_EXERCISE OBJECTIVE_
Please transcribe the data below exactly. Leave the pictures out.
---- EXTRACTED ENTRIES
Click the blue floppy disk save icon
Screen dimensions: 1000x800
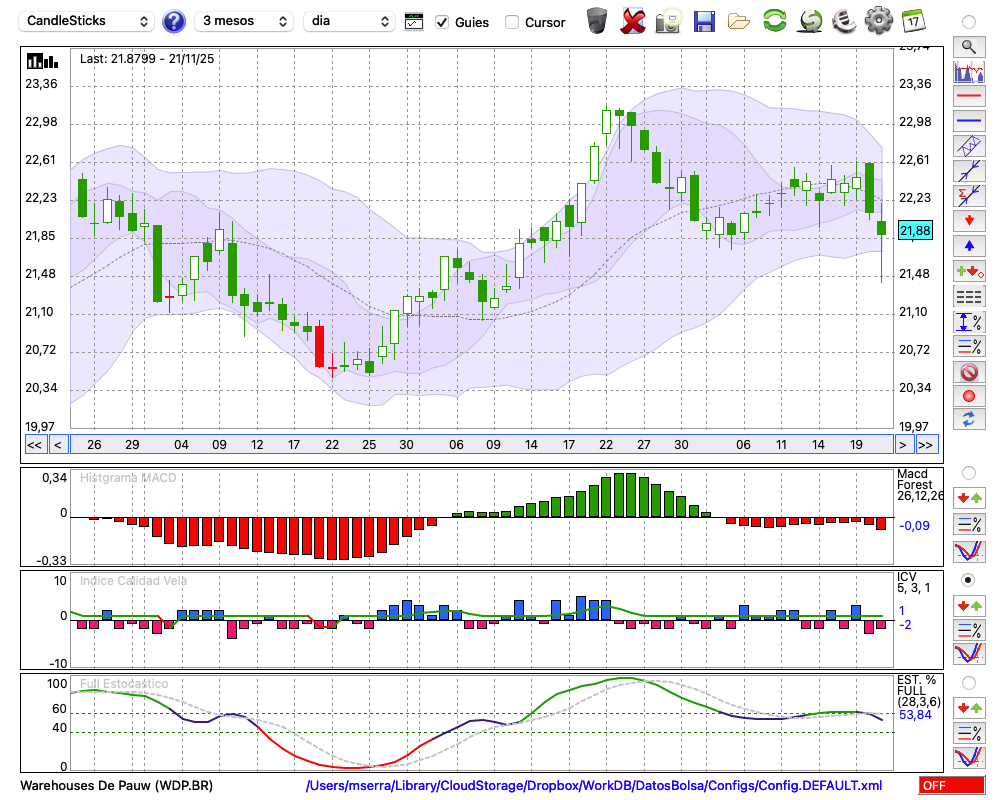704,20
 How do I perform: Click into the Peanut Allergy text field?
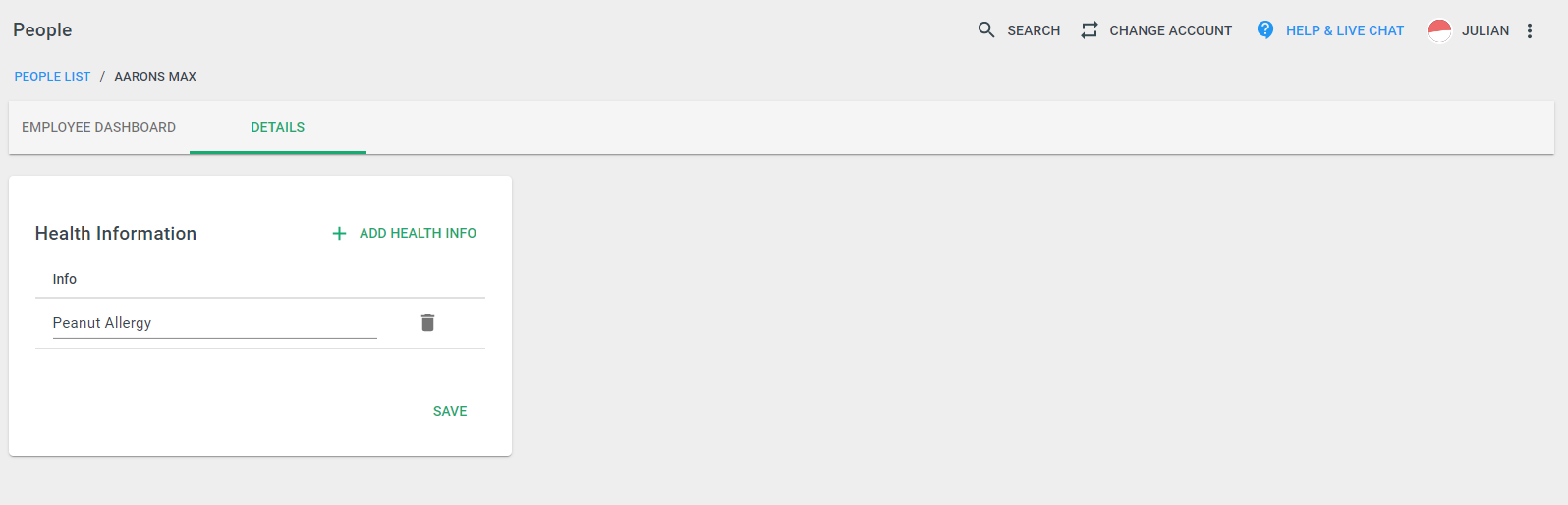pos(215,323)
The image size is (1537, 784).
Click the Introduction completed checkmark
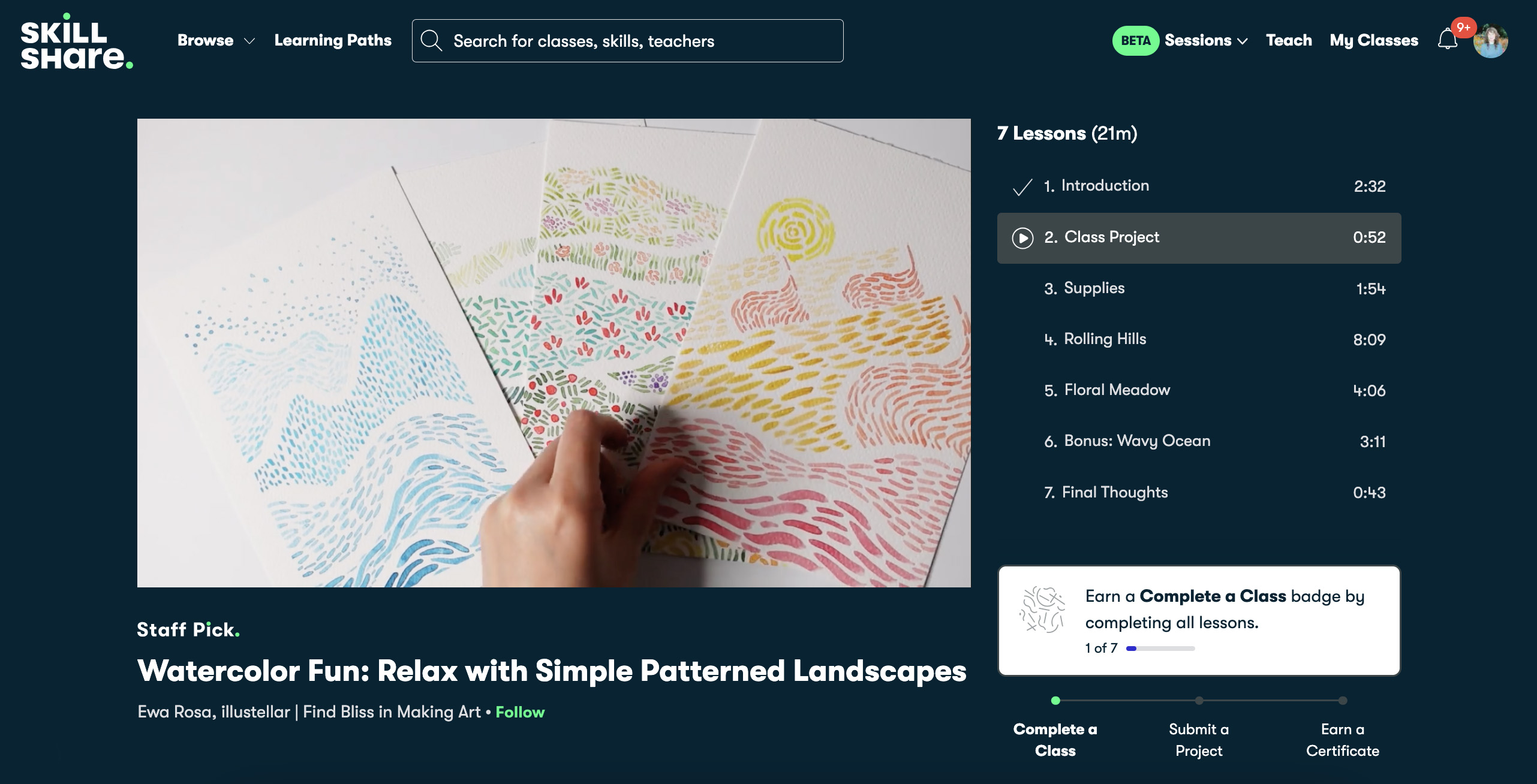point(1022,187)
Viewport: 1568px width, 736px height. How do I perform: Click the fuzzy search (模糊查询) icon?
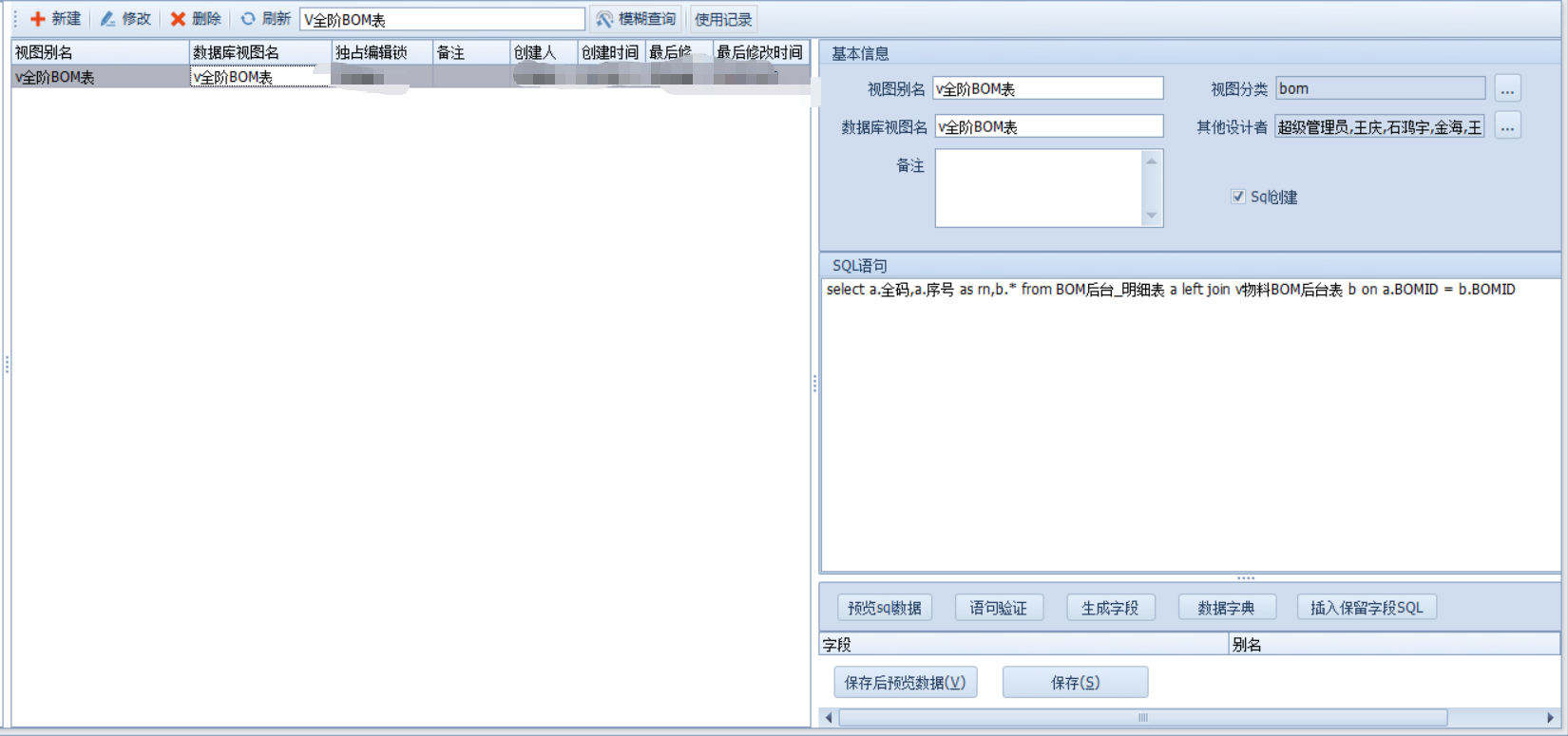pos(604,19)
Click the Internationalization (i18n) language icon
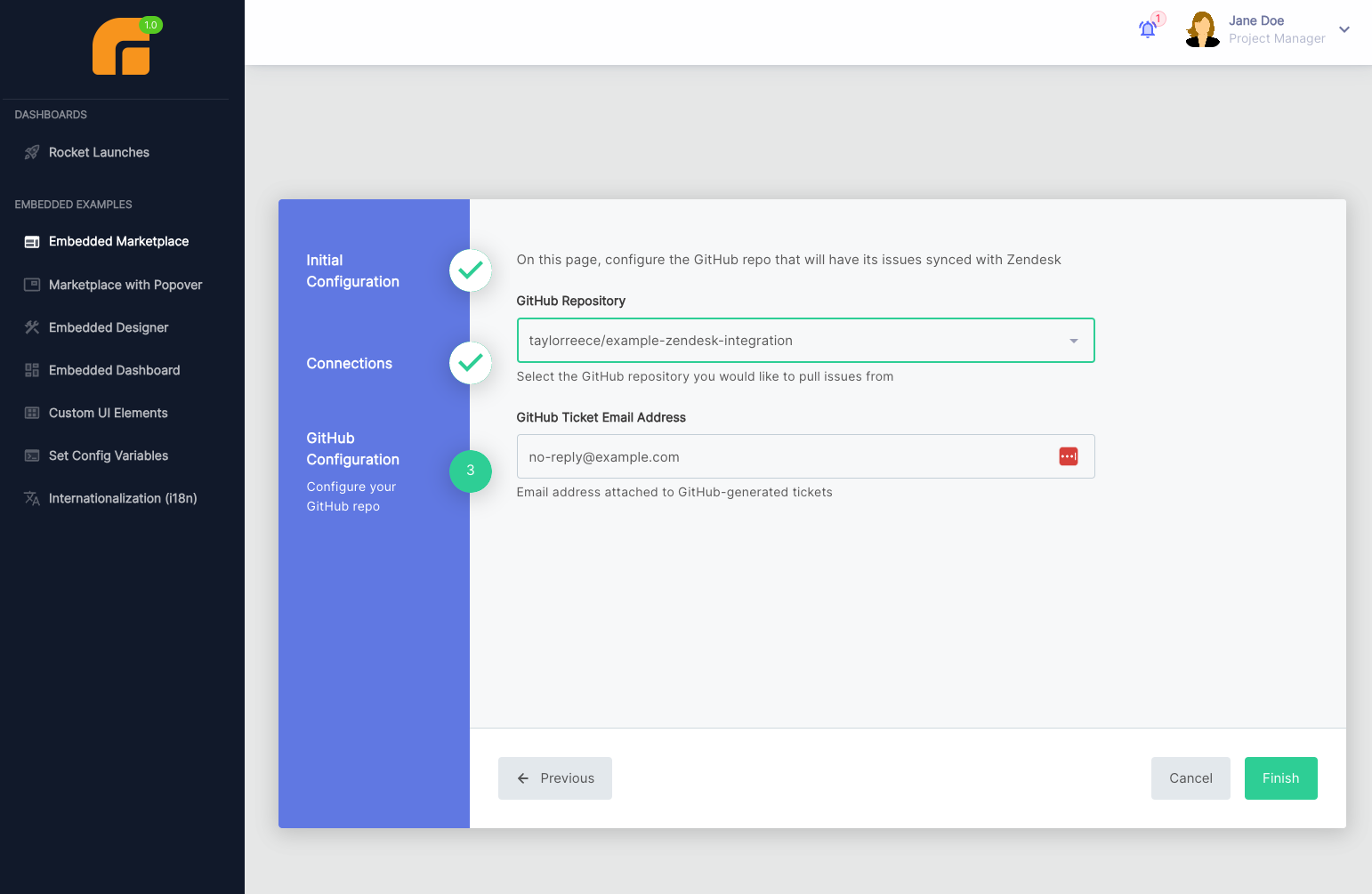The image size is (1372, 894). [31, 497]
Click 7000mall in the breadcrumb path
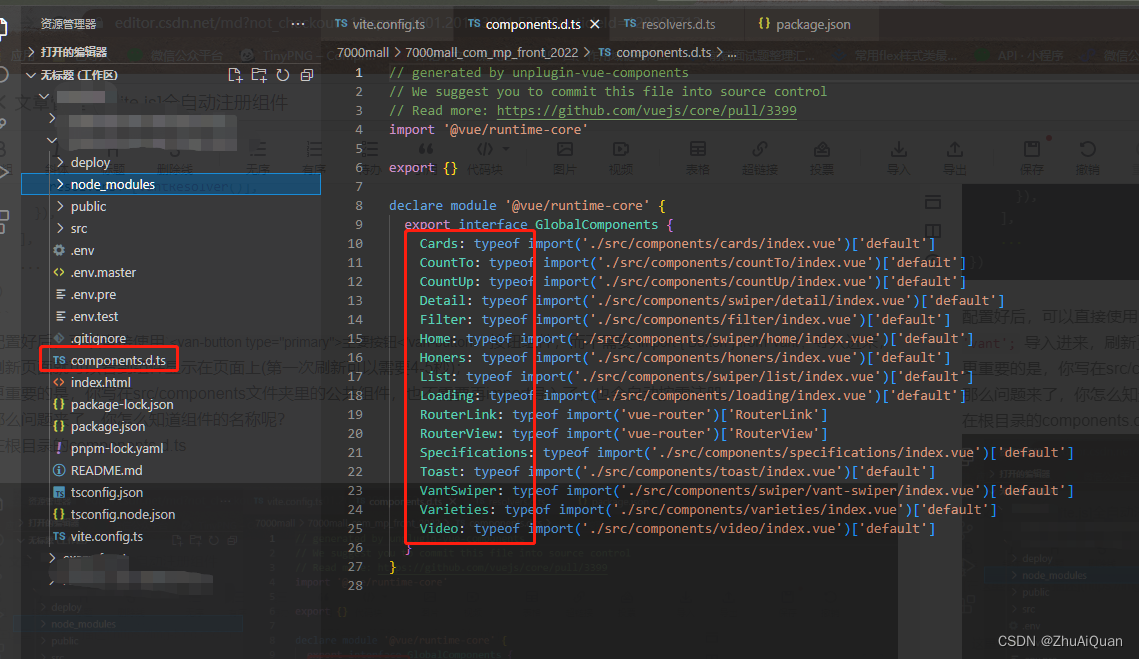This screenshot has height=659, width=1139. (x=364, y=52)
--------
_EXERCISE OUTPUT_
Click the blue floppy disk save icon
Screen dimensions: 1000x800
704,20
 How do I perform: Click into the Peanut Allergy text field?
pos(215,323)
The image size is (1537, 784).
Click the Introduction completed checkmark
point(1022,187)
Viewport: 1568px width, 736px height. How do I perform: Click the fuzzy search (模糊查询) icon?
pos(604,19)
Click the Internationalization (i18n) language icon
The image size is (1372, 894). [31, 497]
Click 7000mall in the breadcrumb path
This screenshot has height=659, width=1139. (x=364, y=52)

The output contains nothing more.